Five main reservoir heterogeneities have been described on Steepbank River outcrops: mud accumulation during channel abandonment, mud drapes along accretion surfaces that are downward interfingered into cleaner sands, flood-plain deposits on top of the point bar, reactivation surfaces typically associated with mud-clast deposits, and mud-clast breccias accumulated at the base of the channel. At the same time, five main facies have been emphasized on these studied tide-influenced point bars: mud-clast breccias, cross-stratified sands, slightly heterolithic rippled sands, highly heterolithic burrowed sands, and thick mudstones. For each of these facies, petrophysical properties have been established, enabling their application as rock types for the Steepbank River outcrop modeling. This deterministic method of modeling, improved by light detection and ranging (LiDAR) data, used truncated Gaussian simulations constrained by the proportion cube, sedimentological logs corresponding to hard data, and adequate variograms. The resulting facies and heterogeneity distributions conform closely to the outcrop reality, lending support for the modeling method.

This deterministic sedimentological model is at the root of steam-assisted gravity drainage (SAGD) simulation tests performed for a water-steam injector horizontal well underlain by a fluidized-bitumen horizontal producer well. Results of the simulation boxes filled by this sedimentological modeling more closely match outcrop analogs than results obtained by the more commonly used purely stochastic models.

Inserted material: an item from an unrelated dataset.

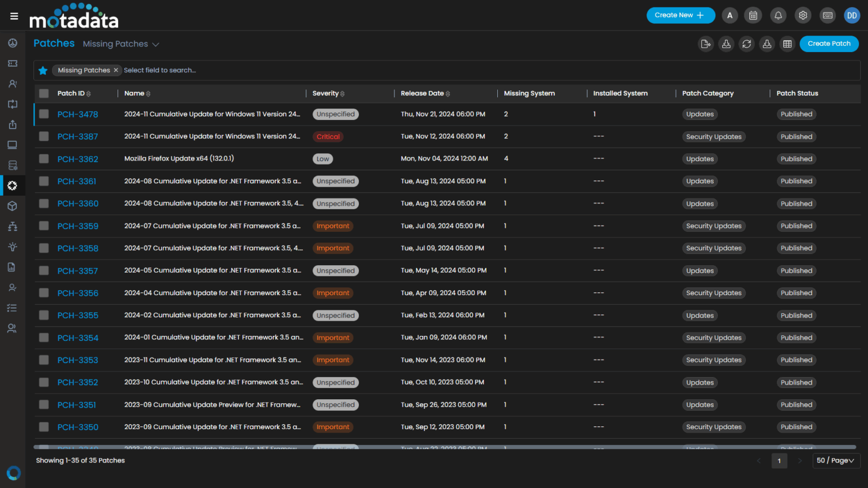This screenshot has height=488, width=868.
Task: Click the Create Patch button
Action: [x=829, y=44]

This is caused by the occurrence of large-scale inclined heterolithic stratification (IHS), which is generally overlooked in stochastic models, or alternatively is replaced by horizontal heterogeneities, which would be highly detrimental for bitumen production from SAGD horizontal wells. Thus, in purely stochastic modeling, bitumen recovery prospects tend to be underestimated, or permeability heterogeneity is overestimated.

Finally, a comparison was made between SAGD simulation tests performed in the direction of point-bar lateral accretion versus tests performed parallel to the paleoriver flow direction. The comparisons show stronger bitumen recovery for the SAGD simulation tests performed parallel to the paleoriver thalweg. In this case, parallel to paleoriver flow direction, a better conformance of the steam chamber along the trajectory of the horizontal injector well is observed; and the steam chamber rises more slowly toward the ground surface. This is because in the SAGD simulation tests performed in the direction of point-bar lateral accretion, major reservoir heterogeneities exist as thin low-permeability mud beds within the large, low-angle, IHS. Such mud bed reservoir heterogeneities are less prevalent, and less restrictive, in the direction parallel to the paleoriver flow.